This review evaluates the current evidence for the clinical management of congenital internal carotid artery hypoplasia (CICAH). We summarise clinical presentations diagnostic standards, imaging recommendations, treatment and follow-up.
The review was prompted by a case of CICAH in a 50-year-old female who presented to our neurosurgery clinic with an acute episode of vertigo. The patient underwent CT angiogram, which showed an unusually low right carotid bifurcation.
The right internal carotid artery (ICA) was hypoplastic, and the A1 segment of the anterior cerebral artery (ACA) was absent. Skull base CT showed an ipsilateral hypoplastic carotid canal.
To summarise current evidence for clinical management of CICAH we followed PRISMA guidelines to identify papers meeting our predefined inclusion criteria. We searched three databases using the terms 'ICA' and 'Hypoplasia'.
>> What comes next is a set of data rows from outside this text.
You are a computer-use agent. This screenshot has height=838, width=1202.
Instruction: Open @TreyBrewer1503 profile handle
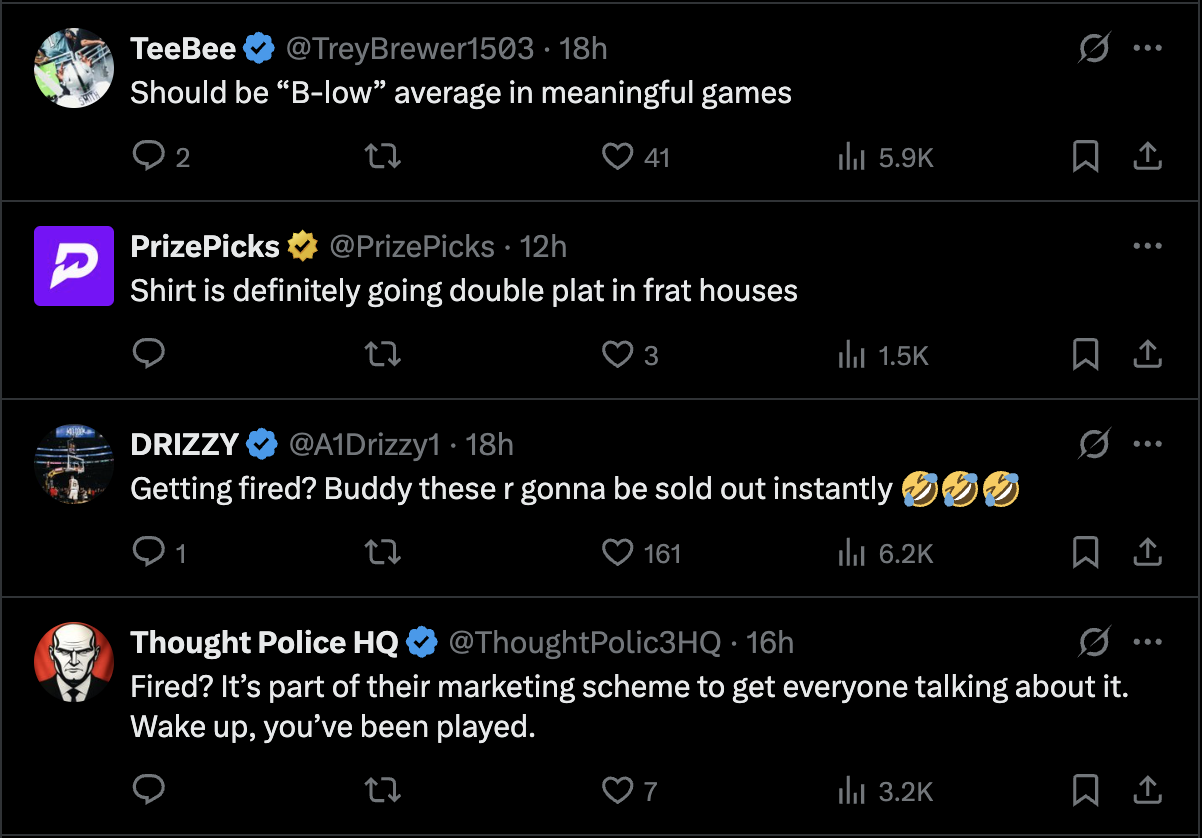[409, 48]
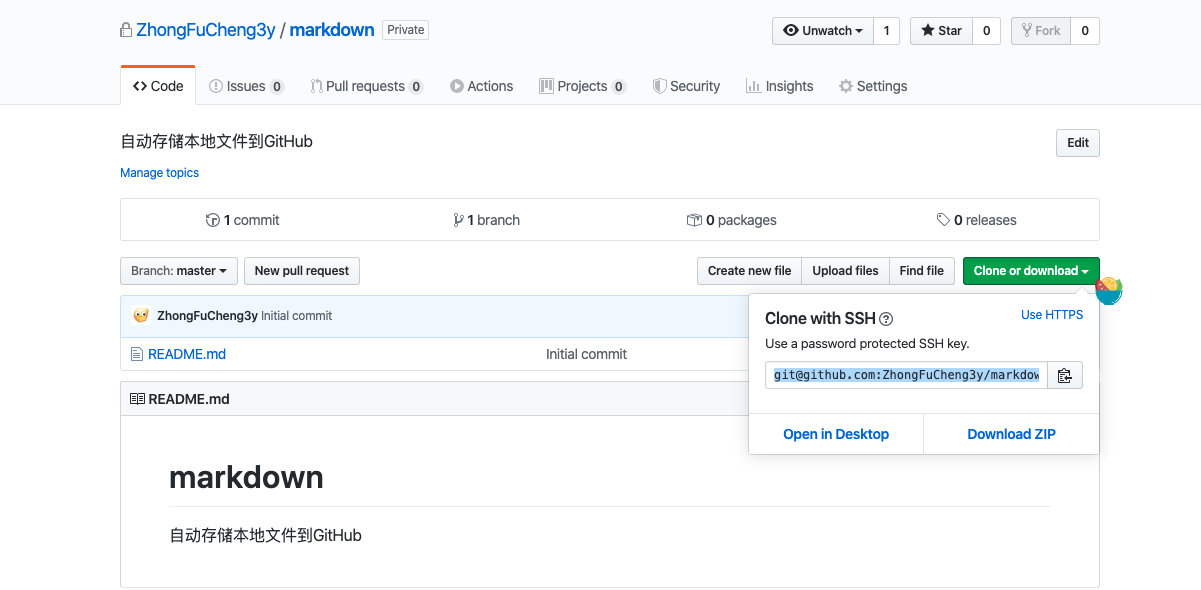Open the Pull requests tab
Viewport: 1201px width, 590px height.
pos(365,86)
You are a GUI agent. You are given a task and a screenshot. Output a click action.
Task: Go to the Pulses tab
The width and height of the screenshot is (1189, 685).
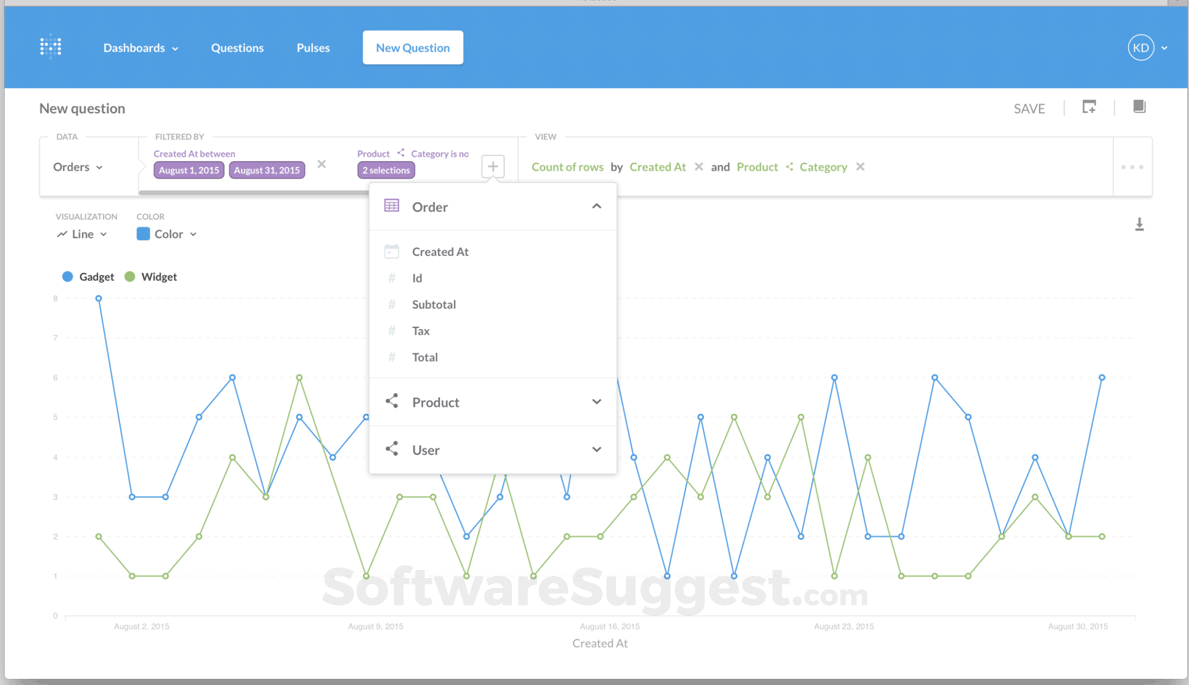pyautogui.click(x=313, y=48)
We reviewed 41 papers meeting our criteria. 34 were clinical reports. We performed a data extraction and quality appraisal on these reports.
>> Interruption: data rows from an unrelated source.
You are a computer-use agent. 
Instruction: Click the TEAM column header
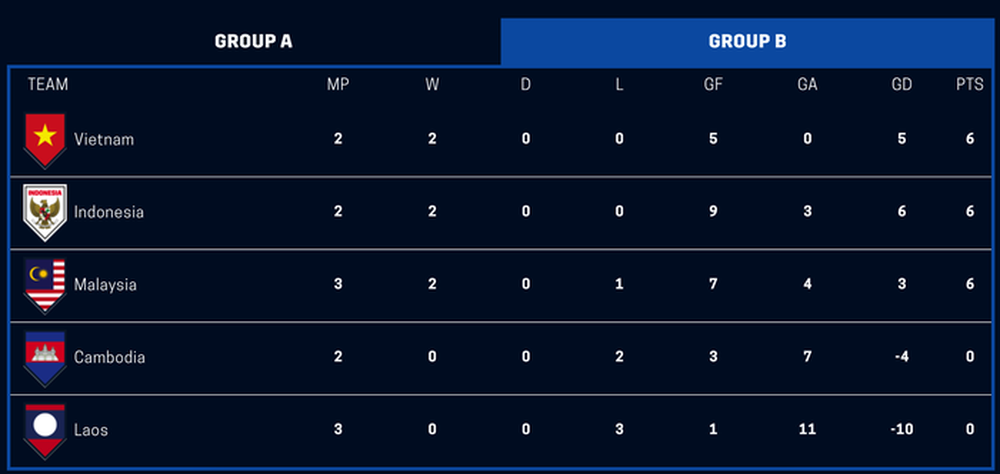[x=48, y=84]
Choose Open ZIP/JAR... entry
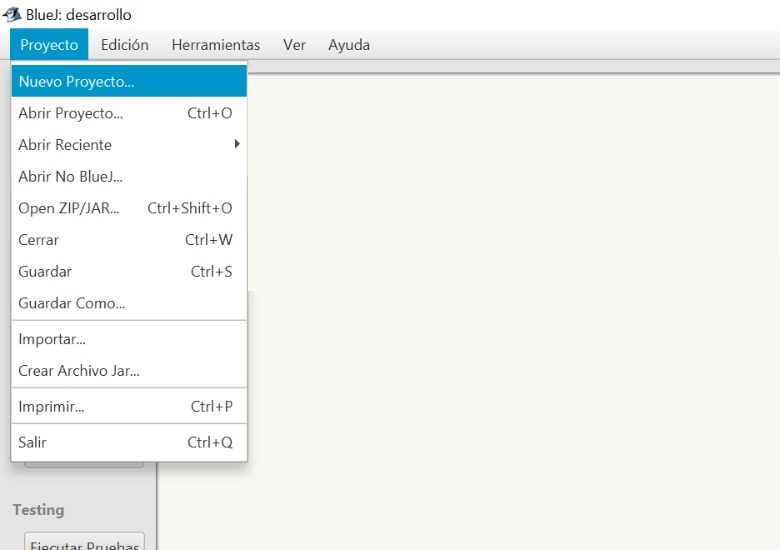 [68, 208]
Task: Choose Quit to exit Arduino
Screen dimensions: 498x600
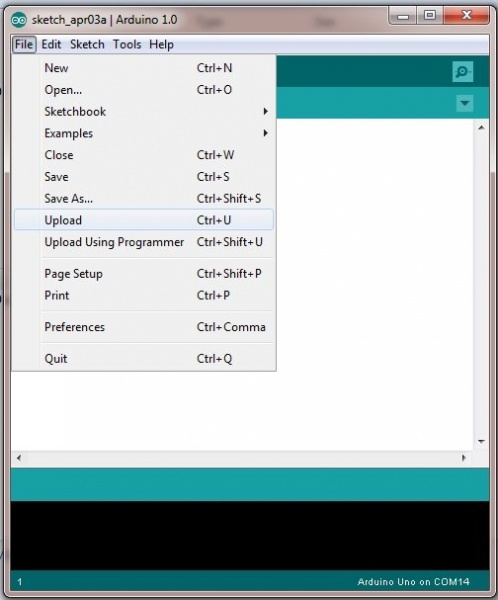Action: click(x=144, y=359)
We found that CICAH may be less rare than previously described. Blood pressure control in CICAH is crucial due to the increased risk of stroke and aneurysm formation.
Follow-up imaging is strongly recommended. Carotid doppler sonography is a powerful and underutilised diagnostic tool, and carotid canal hypoplasia is not a pathognomic sign.
In conclusion, clinicians should be alert to anatomic variations such as CICAH because these produce haemodynamic changes that may have serious clinical consequences. We recommend a central registry of patients with CICAH in order to understand the longer-term natural history of the condition.